The “3(16) services” market is growing in sophistication, and is demonstrating that it is just not a passing fancy, a manufacturing of a need for a non-existent purpose. Service providers are demonstrating their ability to customize their fiduciary services to their customers’ needs and-just as important-to their own capacity to provide selected services where they feel they can add value. Selective design of these “allocated fiduciary” service arrangements are really their hallmark.
“Allocated fiduciary” arrangements is a much better term for these service packages than “3(16),” as they provide not only “Plan Administrator” services as defined by the Code and ERISA, but also “run of the mill” fiduciary services which are generally covered under ERISA Section 3(21). For example, making a determination of who is the proper beneficiary under a plan is technically a service covered under 3(21), while making a QDRO determination is technically a service covered by 3(16). The more sophisticated programs also appoint to the service provider some measure of “settlor” function for a number of necessary plan actions which are not fiduciary in nature.
These allocated fiduciary services are also at the heart of what makes a MEP work-it is virtually beyond the capacity of the typical association which offers a closed MEP to its members to properly operate in today’s demanding regulatory environment without the use of a fiduciary service provider. They are also what makes an “aggregation” arrangement (the only alternative available to Open MEPs ®) work.
Which then brings me to my point: the complex nature of handling 403(b) plans-and, in particular, the unique manner in which the fiduciary rules apply to them-make these plans uniquely suited to customized fiduciary services. It is well beyond the skill set of many 501(c)(3) organizations to make sense of their often complicated 403(b) programs, and to put them into some kind of sensical order. This must be done all the while applying a number of rules intended for the 401(k) market (with their centralized recordkeeping systems) in a plan which may have significant assets held by multiple vendors under a variety of contracts with differing terms. These sponsors at one time could rely upon the insurance carrier or their custodian to bear the burden of compliance, but the 2007 403(b) regulations have virtually eliminated that service.

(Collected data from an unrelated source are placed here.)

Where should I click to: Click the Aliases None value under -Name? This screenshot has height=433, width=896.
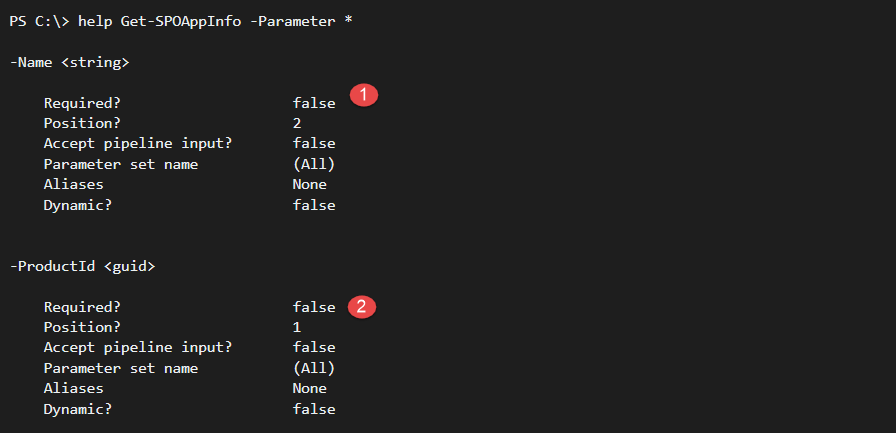310,185
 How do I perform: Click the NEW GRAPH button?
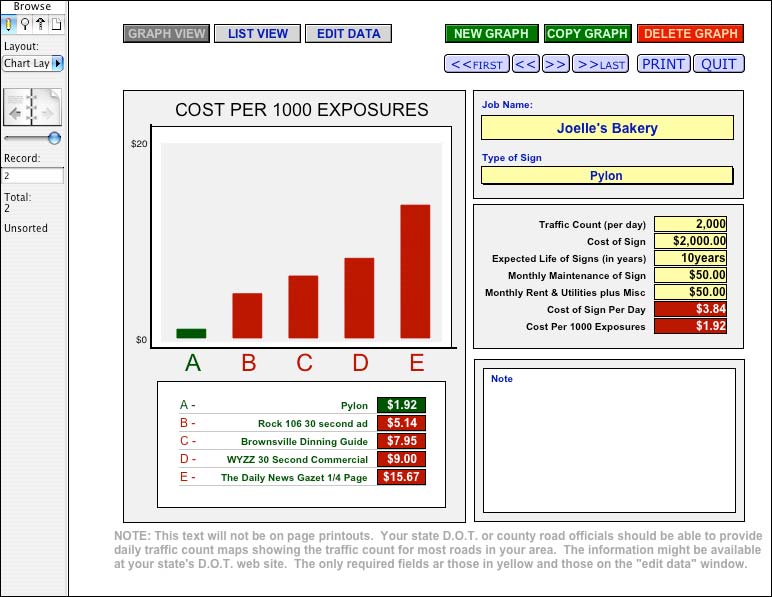click(x=491, y=34)
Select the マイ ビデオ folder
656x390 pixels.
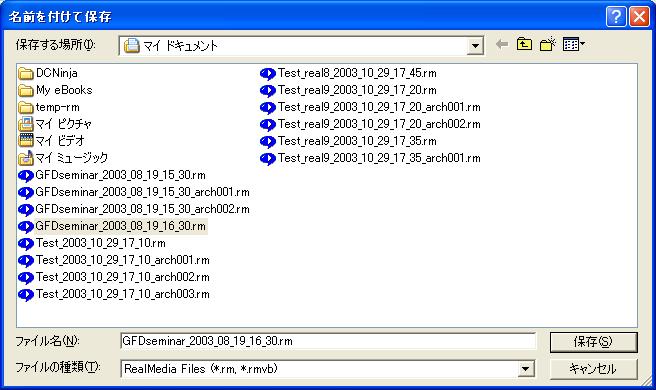coord(51,141)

Allocated fiduciary services are especially critical in the growing movement toward 403(b) MEPs, both of the ERISA and non-ERISA types. It takes a special expertise to manage the “legacy” contract issues in a coordinated and meaningful way between a significant number of employers between which employees can often transfers. Transferring employees are surely a problem for 401(k) plans. But they are especially exacerbated by other challenges in 403(b) arrangements, with their unique service and aggregation rules; excludable contracts rules; needs for special arrangements for transfers between different vendors from a wide number of employers; and in collecting and harmonizing data from a potentially large number of disparate investment platforms. For ERISA 403(b) plans, the Form 5500s can be a nightmare for those not well versed in collecting and managing the unique data related to those plans.The 403(b) MEP lead sponsor should be cautious when considering stepping into that lead role without having allocated significant responsibility to a well qualified fiduciary service provider, as the liabilities related to failure can be significant.